Debunking Five Myths About Red Light Cameras
Two new red light cameras are coming to Boulder
Last month, the city installed a new red light camera at the northbound intersection of Broadway and Pine Street. In December a second camera will be installed at Foothills Parkway and Arapahoe Avenue to monitor northbound traffic as well as traffic turning left.
Running red lights is one of the most common causes of traffic crashes in Boulder, and cameras can help reduce these types of collisions. The intersections where the city has posted red light cameras have seen a sharp drop in violations since when the program first started in 1998 and a 70% decrease in the annual number of collisions caused by running red lights.

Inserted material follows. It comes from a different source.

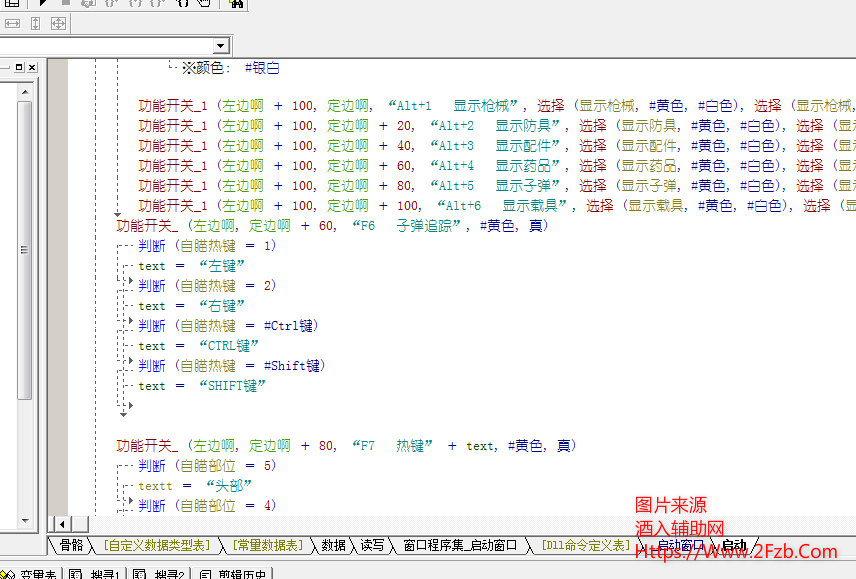This screenshot has height=579, width=856.
Task: Open the 窗口程序集_启动窗口 tab
Action: click(x=459, y=545)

As a result, the City of Boulder’s Vision Zero action plan calls for expanding their use; the plan supports the goal of eliminating fatalities and serious injuries from crashes.
Despite their proven effectiveness, misconceptions about red light cameras exist. Here's a look at five common red light camera myths:
MYTH: Tickets from a red light camera aren’t real tickets because they weren’t issued by a police officer, so you don’t have to bother paying them.

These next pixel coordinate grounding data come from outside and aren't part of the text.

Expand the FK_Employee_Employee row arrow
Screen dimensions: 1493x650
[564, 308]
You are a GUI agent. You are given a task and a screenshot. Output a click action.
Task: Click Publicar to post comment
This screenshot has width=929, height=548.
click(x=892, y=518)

- FACT: A ticket from a red light camera is a valid traffic ticket, just as if it were issued by a police officer. If you don’t respond to the notice, you will be served and receive an additional $60 served-in-person fee or be required to appear in court.
MYTH: With a photo red light violation, you’re guilty until proven innocent.
- FACT: Not so fast – you have rights! Photo safety citations are different from traditional citations in that you can view the photographic evidence of your alleged violation prior to paying fines or appearing in court. The violation you receive in the mail will include a URL, which you can visit to view the evidence. The photographs must provide the evidence necessary to support an allegation of red light running. To contest the violation, you need to appear in court, and can schedule your court date online.
MYTH: The city uses red light cameras to make money.
- FACT: The city uses the cameras to prevent speeding and protect road users, in line with our community’s Vision Zero goals, not to generate revenue. Photo enforcement efforts play an important role in making our streets safer for all.
MYTH: The camera might get me when the light is still yellow.
- FACT: Red light cameras use radar-based technology to monitor traffic, and the system is not activated until the light turns red. The cameras are set up to have a slight delay after the light turns red to prevent cars being photographed while the light is still yellow. As a result, the system does not allow a photo to be taken while the light is yellow.
MYTH: Red light cameras are unreliable.
- FACT: The Boulder Municipal Court has conducted extensive hearings and determined that red-light camera technology is scientifically reliable and legally admissible in cases. The use of red light cameras is supported by the Federal Highway Administration and the National Highway Traffic Safety Administration.